Zambia: CPJ demands reinstatement of broadcasting licences to Zambian media stations

Lusaka, Zambia (PANA) – The Committee to Protect Journalists (CPJ) has called on Zambian regulators to immediately reinstate the broadcasting licences of three media outlets it revoked this week.

It has also demanded that police should drop all charges against four media workers arrested when police sealed the offices of the country's largest privately owned television station.

Zambia's Independent Broadcasting Authority (IBA) on 22 August suspended the licences of Muvi TV, the country's largest privately-owned television station, as well as privately-owned community radio stations Komboni Radio in Lusaka and Radio Itezhi Tezhi stationed in Southern Province.

BA alleged that the three were guilty of professional misconduct and "posed a risk to national peace and stability" before and after the 11 August general election.  

According to Milner Katolo, a lawyer for Muvi TV and Komboni Radio, police arrested four Muvi TV workers. They were arrested after the police and officials from the Zambia Information and Communications Technology Authority (ZICTA) took control of the station's office in Lusaka on 22 August.

They were charged with "criminal trespassing," Katolo told CPJ. Costa Mwansa, managing editor at Muvi TV, disclosed that John Nyendwa, Mubanga Katyeka, Joe Musakanya, and William Mwenge, were arrested but later released and are facing trespassing charges.

"Canceling the licences of some of Zambia's leading broadcasters on such vague grounds as preserving 'national peace' smacks of censorship," CPJ Africa Programme Coordinator Angela Quintal said in a statement.

"The arrest of four media workers on charges of trespassing on their own premises would be laughable were it not so outrageous. We call on Zambian regulators to return Muvi TV, Komboni Radio, and Radio Itezhi Tezhi to the airwaves immediately, and drop the spurious charges against John Nyendwa, Mubanga Katyeka, Joe Musakanya, and William Mwenge."

Katolo, the lawyer, told CPJ that the IBA gave his clients no justification for suspending their licences. "We do not have sufficient particulars to respond to a charge of unprofessional conduct," he said.

The lawyer said the IBA Amendment Act, which details the regulator's procedures, requires the IBA to give broadcasters notice of a complaint and to give them an opportunity to respond before suspending their licences. He said the IBA had told him that the broadcasters would be able to present their case on 14 September.

IBA director-general Josephine Mapoma rejected allegations that the IBA's actions were politically motivated or that it had acted unlawfully.

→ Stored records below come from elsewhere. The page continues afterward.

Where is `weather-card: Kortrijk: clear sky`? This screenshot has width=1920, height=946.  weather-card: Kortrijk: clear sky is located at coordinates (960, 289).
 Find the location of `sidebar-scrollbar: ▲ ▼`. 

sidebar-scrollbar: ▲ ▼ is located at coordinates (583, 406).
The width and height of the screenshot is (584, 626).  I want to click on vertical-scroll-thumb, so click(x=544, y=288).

She told CPJ that she could not disclose details of the violations until the broadcasters appeared before the IBA, as she did not want to be seen to prejudge the issue. Given the gravity of the alleged infractions, she said, the IBA had invoked Section 29(1) (j) of the IBA Amendment Act which allowed it to suspend licences pending a hearing.

CPJ noted that the decision to shut the three broadcasters follows the June closure of the independent Zambian leading newspaper, The Post, ostensibly because of a tax dispute, a move CPJ considers a politically motivated attempt to silence criticism ahead of the election, which was tainted by violence and allegations of voter intimidation.

The opposition United Party for National Development (UPND) has challenged the outcome of the 11 August presidential election in the Constitution Court, alleging among other things that the country's electoral commission had manipulated the results.

The court challenge has delayed the inauguration of president-elect Edgar Lungu of the ruling Patriotic Front (PF) party who was re-elected after winning 50.4 per cent of the vote against UPND leader Hakainde Hichilema's 47.6 per cent.